Diagnosis: is made by its clinical picture. Investigations to rule out differential diagnosis of tinea (fungal infection) and syphilis may be done if suspected.
Treatment: Pityriasis Rosea is a self-limiting condition so treatment is mainly supportive. Shower gels/soaps that may irritate the skin is best avoided. Antihistamines can be given to control the itch. Topical zinc oxide, steroids and calamine lotion may also ease the itch and inflammation. Phototherapy maybe effective in persistent and extensive cases but it may leave hyperpigmentation scars.
Pityriasis Rubra Pilaris
Pityriasis Rubra Pilaris is a rare papulosquamous skin disorder of unknown etiology. The acquired form occurs during the 1st and 5thdecades of life. The familial inherited form occurs during early childhood. The inherited form is autosomal dominant meaning 50% of offspring of affected individual has the disease. There is no gender predominance.
Clinical presentation: The acquired form has an acute onset of disease whereas the inherited has a gradual onset of disease. The disease usually starts from the head and moves downwards. Redness and scales will first appear on the scalp and face followed by skin thickening and redness of palms and soles.
Multiple patches will then coalesce together to form reddish-orange scaly patches with sharp borders which may further expand to involve the whole body. There may be parts of the body (trunk and limbs) which is uninvolved often known as islands of sparing.
The nails may have yellow-brown discoloration, longitudinal ridging, pitting and splinter hemorrhages. There may be pain in the oral cavity with diffuse white mucosa and erosions. In extensive disease, patients may have ectropion (lower eyelid turns outwards), dry eyes and blurred vision.
Diagnosis: laboratory tests are not required as diagnosis is by clinical findings supported with histological findings found on biopsy. In severe cases where there is severe spread of bacteria, blood tests can be done to monitor the condition.
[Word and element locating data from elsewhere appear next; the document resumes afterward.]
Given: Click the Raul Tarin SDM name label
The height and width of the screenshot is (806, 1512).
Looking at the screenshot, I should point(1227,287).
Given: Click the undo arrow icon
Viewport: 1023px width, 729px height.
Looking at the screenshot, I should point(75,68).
Treatment: Topical applications include steroids, retinoids, calcipotriol (vitamin d analogue) and moisturizers to reduce dryness and fissuring. Phototherapy may be used if patients do not respond to topical treatments. Oral immunosupressants and monoclonal antibodies that suppress the immune system may benefit some patients with severe condition.
Pityriasis Versicolor is also known as tinea Versicolor which is a common benign skin condition that often affects the chest and back. Pityriasis means “scaly” and Versicolor means “multiple colors. It is characterized by hypopigmented or hyperpigmented flaky scaly skin patches on the body caused by a fungal infection. It commonly occurs in teenagers and young adults with average onset age of 15-24 years old.
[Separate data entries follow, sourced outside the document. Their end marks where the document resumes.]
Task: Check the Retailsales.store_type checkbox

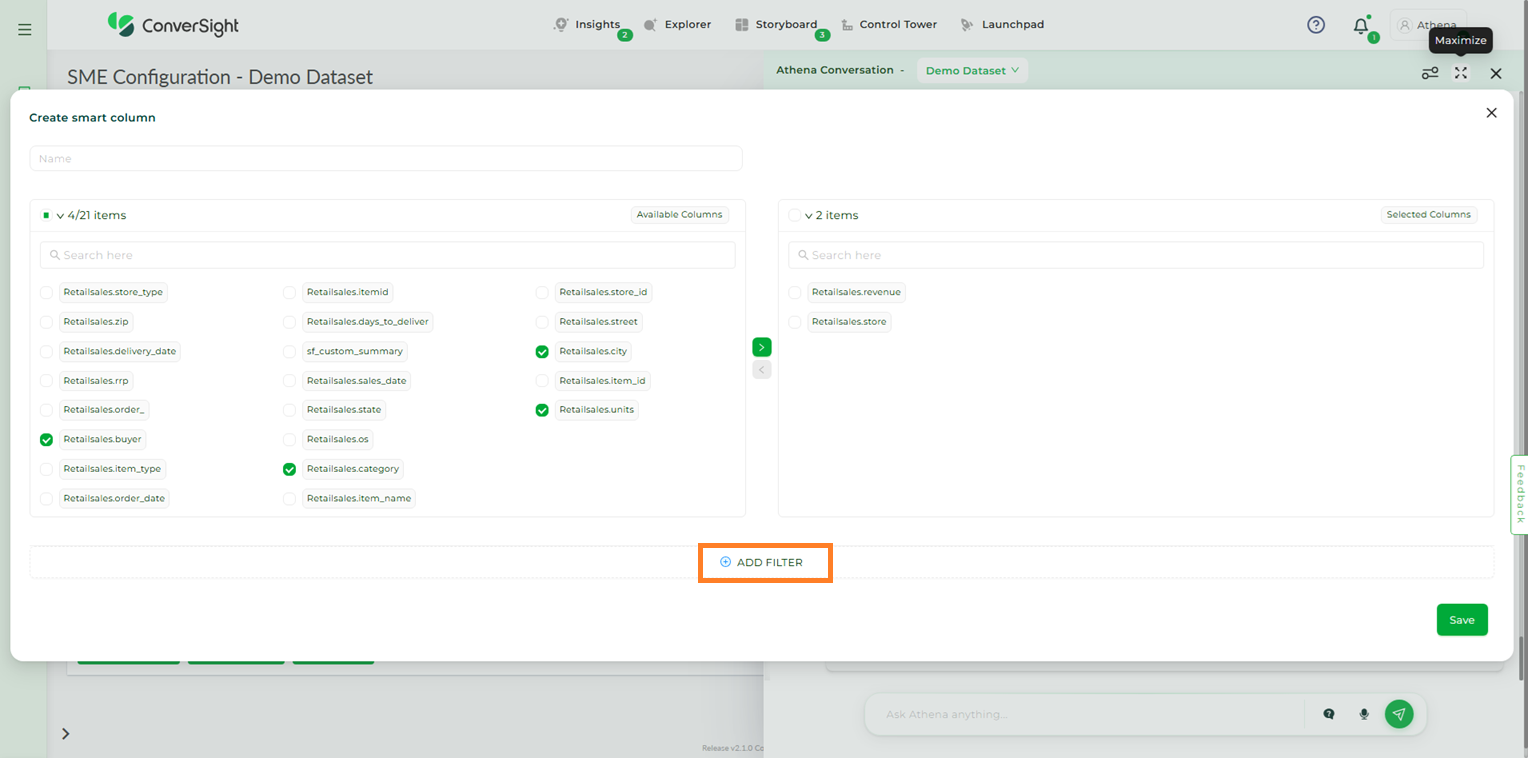Action: pyautogui.click(x=47, y=293)
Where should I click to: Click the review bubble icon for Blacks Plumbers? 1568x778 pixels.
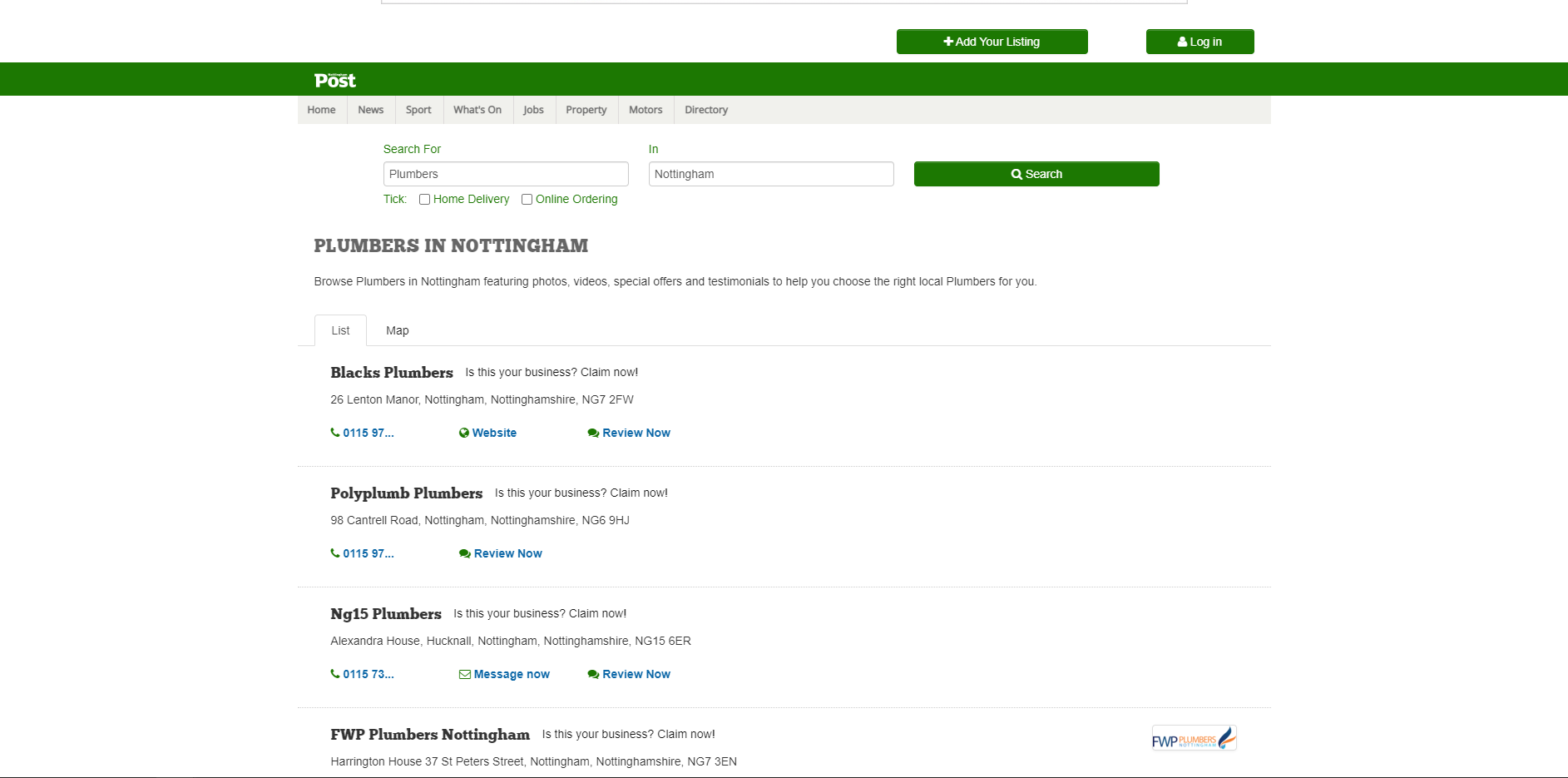coord(593,433)
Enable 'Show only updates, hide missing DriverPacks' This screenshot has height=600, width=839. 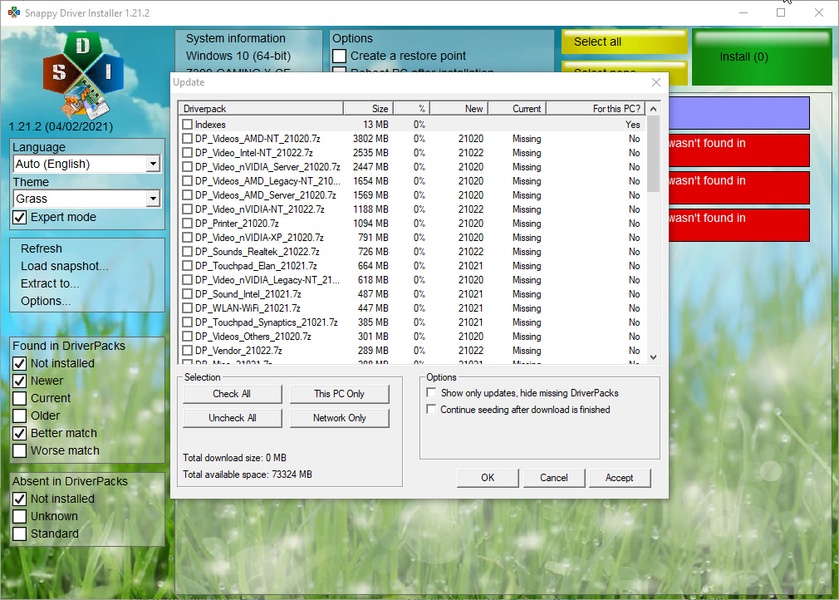click(431, 394)
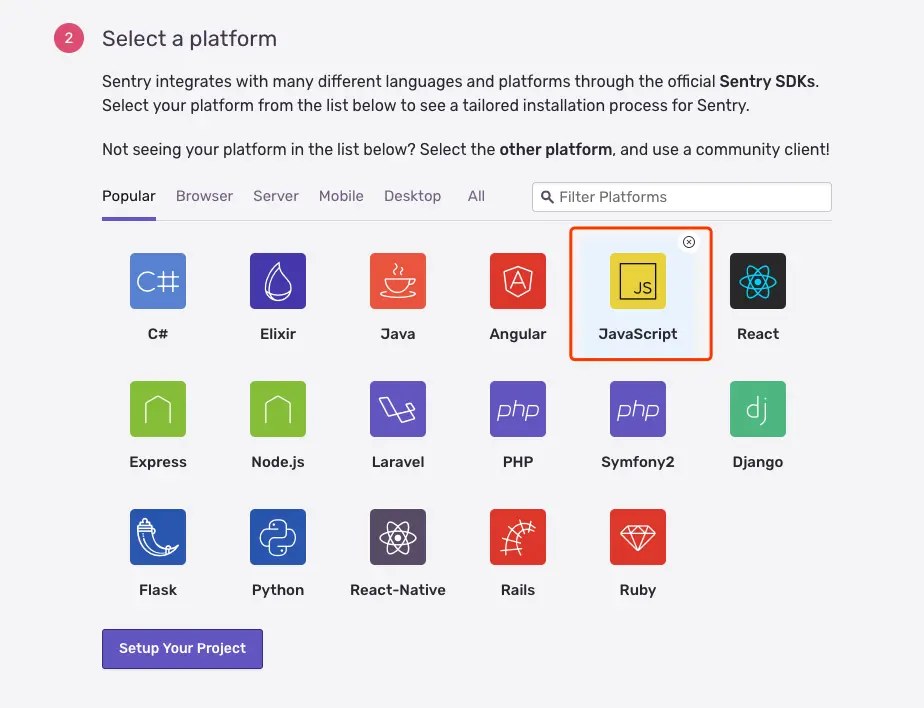
Task: Select the React-Native platform icon
Action: pyautogui.click(x=398, y=537)
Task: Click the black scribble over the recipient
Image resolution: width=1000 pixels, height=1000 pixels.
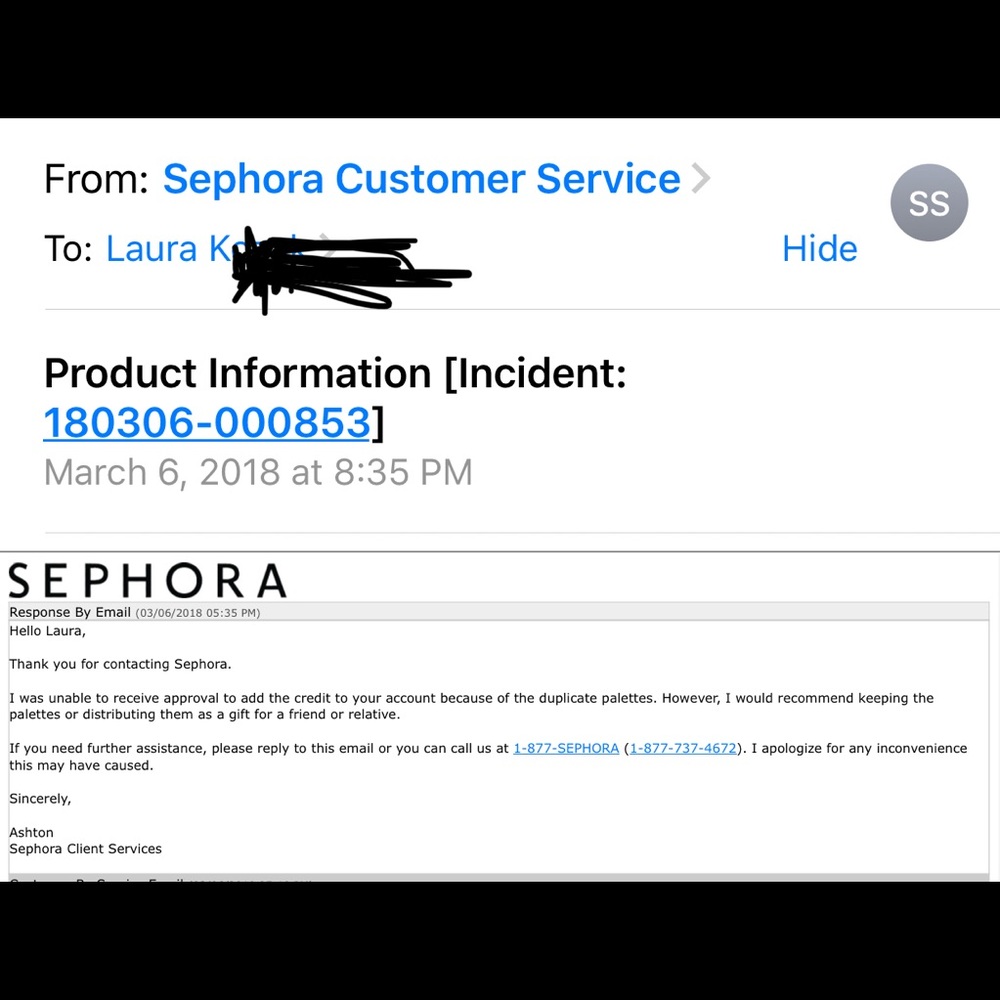Action: [351, 271]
Causes: Pityriasis Versicolor is caused by the fungus Malassezia
Furfur. Malassezia furfur can be found on normal healthy skin. When they grow over actively on the skin that’s when pityriasis Versicolor forms. Predisposing factors include immunosuppressant states, genetic predisposition, warm humid environments, Cushing disease and malnutrition. As it is caused by the fungus which is normally found on skin so it is not infectious or contagious.
Clinical features: The lesions can range from pale color, pink to brown color scaly oval shaped patches. Pale patches are common in darker-skinned people. The lesions are commonly found on the trunk, neck and arms.
Investigations: Pityriasis Versicolor is usually diagnosed clinically. Using Wood’s light (long wave ultraviolet) to examine the lesions will review yellow-green fluorescence. Diagnosis is often confirmed with potassium hydroxide microscopic examination which will reveal fungal spores with mycelium resembling spaghetti and meatballs picture.
Treatment: It is caused by fungus so treatment involves topical antifungal (azole creams and topical selenium sulfide) or oral antifungal (ketoconazole, itraconazole and fluconazole). Despite treatment, recurrence can occur.